Ekran komiserlerini duydunuz mu hiç? Evet, ekran komiserleri… Hemen her gün televizyon ekranlarına çıkan, gün boyu konuya göre devletin kurumlarından brifing alan, canlı yayındayken telefonlarına mesaj yağan ekran komiserleri. Artık muhalif birkaç kanal hariç hepsi ekran komiserliğine bağlı. Bu yazıda ekran komiserlerinin içimi acıtan iftiralarından birini bertaraf etmeye çalışacağım.
Bu yazıyı yazmadan önce Aykan Hoca’ya mesaj attım. “Ben, bu İhvancı iktidarın ve yardakçılarının iftira ve yalanlarıyla başa çıkamadığım için yanıt vermeyi uzun zaman önce bıraktım.

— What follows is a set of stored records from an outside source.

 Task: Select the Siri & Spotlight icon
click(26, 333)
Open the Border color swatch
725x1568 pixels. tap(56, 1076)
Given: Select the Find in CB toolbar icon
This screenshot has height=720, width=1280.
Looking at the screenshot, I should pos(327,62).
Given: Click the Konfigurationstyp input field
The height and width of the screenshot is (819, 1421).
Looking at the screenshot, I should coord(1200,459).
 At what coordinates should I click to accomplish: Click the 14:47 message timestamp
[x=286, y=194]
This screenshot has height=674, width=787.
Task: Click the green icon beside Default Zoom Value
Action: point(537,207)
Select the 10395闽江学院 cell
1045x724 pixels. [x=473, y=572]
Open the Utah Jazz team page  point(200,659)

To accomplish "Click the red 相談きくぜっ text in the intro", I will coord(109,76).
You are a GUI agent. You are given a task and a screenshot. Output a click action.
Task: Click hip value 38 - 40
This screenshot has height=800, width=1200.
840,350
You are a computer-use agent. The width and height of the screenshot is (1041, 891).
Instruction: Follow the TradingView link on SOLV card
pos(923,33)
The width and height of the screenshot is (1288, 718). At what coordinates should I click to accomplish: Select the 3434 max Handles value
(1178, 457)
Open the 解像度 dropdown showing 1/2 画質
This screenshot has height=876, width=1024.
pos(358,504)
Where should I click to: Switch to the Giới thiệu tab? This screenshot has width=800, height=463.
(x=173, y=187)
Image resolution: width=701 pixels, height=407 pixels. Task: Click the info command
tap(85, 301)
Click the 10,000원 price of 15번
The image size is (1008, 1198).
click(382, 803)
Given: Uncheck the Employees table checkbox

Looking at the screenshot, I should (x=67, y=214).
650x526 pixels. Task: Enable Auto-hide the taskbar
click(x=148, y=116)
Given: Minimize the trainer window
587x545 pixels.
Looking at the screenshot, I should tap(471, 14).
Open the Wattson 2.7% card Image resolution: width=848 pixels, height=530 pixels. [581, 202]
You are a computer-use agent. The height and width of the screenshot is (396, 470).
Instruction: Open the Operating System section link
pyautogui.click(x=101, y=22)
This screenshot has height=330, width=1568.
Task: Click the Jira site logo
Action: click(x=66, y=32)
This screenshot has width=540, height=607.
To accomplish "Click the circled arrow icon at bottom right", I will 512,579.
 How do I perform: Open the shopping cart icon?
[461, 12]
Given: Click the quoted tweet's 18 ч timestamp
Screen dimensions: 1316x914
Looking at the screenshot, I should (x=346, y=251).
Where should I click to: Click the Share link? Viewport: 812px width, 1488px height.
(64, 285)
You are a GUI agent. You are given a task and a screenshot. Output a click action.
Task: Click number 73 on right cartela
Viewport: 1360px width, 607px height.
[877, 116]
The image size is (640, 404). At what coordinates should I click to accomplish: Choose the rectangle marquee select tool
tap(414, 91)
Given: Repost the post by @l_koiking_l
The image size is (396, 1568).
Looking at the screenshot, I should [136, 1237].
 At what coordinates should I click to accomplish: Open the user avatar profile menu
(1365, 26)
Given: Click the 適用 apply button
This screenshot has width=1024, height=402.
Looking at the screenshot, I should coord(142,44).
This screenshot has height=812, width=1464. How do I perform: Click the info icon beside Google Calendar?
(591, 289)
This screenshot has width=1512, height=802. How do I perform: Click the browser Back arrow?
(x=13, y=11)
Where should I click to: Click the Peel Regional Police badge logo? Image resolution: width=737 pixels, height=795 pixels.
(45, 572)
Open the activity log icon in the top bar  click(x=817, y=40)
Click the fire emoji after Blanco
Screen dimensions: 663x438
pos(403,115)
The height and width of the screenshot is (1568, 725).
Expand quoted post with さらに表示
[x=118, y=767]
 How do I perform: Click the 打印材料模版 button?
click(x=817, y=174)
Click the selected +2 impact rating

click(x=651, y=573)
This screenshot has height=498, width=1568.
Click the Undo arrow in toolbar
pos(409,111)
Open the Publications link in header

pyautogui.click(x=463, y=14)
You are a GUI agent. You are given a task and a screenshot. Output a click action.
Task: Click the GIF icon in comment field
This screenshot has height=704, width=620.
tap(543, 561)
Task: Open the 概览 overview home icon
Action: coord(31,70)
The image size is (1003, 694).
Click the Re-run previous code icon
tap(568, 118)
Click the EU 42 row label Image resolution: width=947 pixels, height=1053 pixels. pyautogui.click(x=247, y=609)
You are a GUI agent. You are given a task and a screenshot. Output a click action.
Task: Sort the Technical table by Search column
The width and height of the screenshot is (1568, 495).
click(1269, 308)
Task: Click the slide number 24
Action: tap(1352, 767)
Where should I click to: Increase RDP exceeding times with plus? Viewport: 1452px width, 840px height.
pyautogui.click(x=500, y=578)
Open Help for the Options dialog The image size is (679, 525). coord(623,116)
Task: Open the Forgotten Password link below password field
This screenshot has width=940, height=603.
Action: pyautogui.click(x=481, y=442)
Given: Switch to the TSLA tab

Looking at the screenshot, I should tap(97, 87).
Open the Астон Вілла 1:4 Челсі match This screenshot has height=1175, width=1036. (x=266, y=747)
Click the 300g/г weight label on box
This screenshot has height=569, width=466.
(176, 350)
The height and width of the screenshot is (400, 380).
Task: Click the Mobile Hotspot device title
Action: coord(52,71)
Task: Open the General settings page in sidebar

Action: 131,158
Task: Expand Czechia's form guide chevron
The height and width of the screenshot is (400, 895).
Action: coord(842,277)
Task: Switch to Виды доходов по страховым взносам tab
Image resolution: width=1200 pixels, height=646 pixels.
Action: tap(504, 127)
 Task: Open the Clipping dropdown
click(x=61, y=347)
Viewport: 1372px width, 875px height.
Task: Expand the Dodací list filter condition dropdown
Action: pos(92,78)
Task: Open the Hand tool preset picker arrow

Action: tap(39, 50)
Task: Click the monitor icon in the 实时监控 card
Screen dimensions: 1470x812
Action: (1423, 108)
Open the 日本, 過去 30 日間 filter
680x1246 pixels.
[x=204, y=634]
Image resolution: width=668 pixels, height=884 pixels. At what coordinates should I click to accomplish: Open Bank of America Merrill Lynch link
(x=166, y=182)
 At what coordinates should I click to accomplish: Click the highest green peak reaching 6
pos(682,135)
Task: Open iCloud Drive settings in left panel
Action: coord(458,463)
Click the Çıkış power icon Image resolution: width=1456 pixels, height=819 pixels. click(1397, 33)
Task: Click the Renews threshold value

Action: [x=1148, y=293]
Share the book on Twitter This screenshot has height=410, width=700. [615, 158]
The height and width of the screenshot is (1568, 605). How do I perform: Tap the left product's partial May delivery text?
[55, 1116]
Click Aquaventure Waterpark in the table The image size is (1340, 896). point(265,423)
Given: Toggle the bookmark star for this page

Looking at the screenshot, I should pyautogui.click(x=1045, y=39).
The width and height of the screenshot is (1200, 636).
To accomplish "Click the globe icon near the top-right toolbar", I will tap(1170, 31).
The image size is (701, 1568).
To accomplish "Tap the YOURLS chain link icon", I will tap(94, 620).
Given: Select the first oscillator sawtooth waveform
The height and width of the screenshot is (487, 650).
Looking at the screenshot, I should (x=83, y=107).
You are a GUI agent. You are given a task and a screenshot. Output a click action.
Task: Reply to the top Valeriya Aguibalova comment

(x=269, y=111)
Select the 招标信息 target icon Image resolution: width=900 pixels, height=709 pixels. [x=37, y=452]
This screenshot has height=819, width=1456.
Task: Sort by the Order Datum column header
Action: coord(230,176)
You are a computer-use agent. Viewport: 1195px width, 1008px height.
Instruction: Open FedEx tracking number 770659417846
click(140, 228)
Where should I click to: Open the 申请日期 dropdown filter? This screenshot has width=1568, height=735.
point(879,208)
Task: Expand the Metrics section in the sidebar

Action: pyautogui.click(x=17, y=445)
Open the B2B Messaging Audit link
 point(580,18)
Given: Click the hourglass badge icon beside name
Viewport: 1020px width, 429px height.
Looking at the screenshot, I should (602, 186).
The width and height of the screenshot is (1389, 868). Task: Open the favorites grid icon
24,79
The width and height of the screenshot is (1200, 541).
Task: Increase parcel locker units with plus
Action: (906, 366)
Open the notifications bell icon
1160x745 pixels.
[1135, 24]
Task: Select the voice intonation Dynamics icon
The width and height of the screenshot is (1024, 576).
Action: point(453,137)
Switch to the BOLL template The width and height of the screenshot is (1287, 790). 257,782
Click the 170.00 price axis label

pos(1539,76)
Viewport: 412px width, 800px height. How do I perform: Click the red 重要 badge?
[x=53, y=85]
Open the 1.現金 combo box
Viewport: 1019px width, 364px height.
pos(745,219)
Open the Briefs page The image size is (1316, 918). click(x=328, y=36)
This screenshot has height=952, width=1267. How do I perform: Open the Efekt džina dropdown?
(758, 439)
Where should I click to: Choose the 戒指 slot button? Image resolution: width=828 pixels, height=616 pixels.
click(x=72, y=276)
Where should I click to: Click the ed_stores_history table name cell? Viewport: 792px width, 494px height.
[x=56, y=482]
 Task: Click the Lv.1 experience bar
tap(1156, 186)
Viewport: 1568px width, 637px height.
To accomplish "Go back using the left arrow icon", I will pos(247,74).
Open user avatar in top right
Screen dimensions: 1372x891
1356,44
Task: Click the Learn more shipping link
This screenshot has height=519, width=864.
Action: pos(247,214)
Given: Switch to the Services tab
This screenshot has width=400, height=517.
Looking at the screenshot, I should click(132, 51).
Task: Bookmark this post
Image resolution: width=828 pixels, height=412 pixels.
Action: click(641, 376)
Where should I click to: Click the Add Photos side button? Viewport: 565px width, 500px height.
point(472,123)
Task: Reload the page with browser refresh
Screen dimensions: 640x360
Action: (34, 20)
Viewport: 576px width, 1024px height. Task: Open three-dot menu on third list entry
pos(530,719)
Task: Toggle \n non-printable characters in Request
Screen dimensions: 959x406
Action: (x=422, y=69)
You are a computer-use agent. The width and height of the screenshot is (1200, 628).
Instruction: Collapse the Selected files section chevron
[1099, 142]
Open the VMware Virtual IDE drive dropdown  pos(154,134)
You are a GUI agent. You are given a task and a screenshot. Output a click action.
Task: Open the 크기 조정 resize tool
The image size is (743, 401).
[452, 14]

Mahkeme yoluyla tekzip talep ettiğimde maddi hataları bile düzeltme kararı çıkmadı,” dedi. Ne garip değil mi? Birileri bütün kamu imkanlarını seferber ederek medya komiserleri aracılığıyla bir insanı suçluyor, karalıyor; o insana ise kendini savunma hakkı dahi verilmiyor. Bu iftiralardan kurtulmak kolay değil elbet ama ben iki kelam edeceğim.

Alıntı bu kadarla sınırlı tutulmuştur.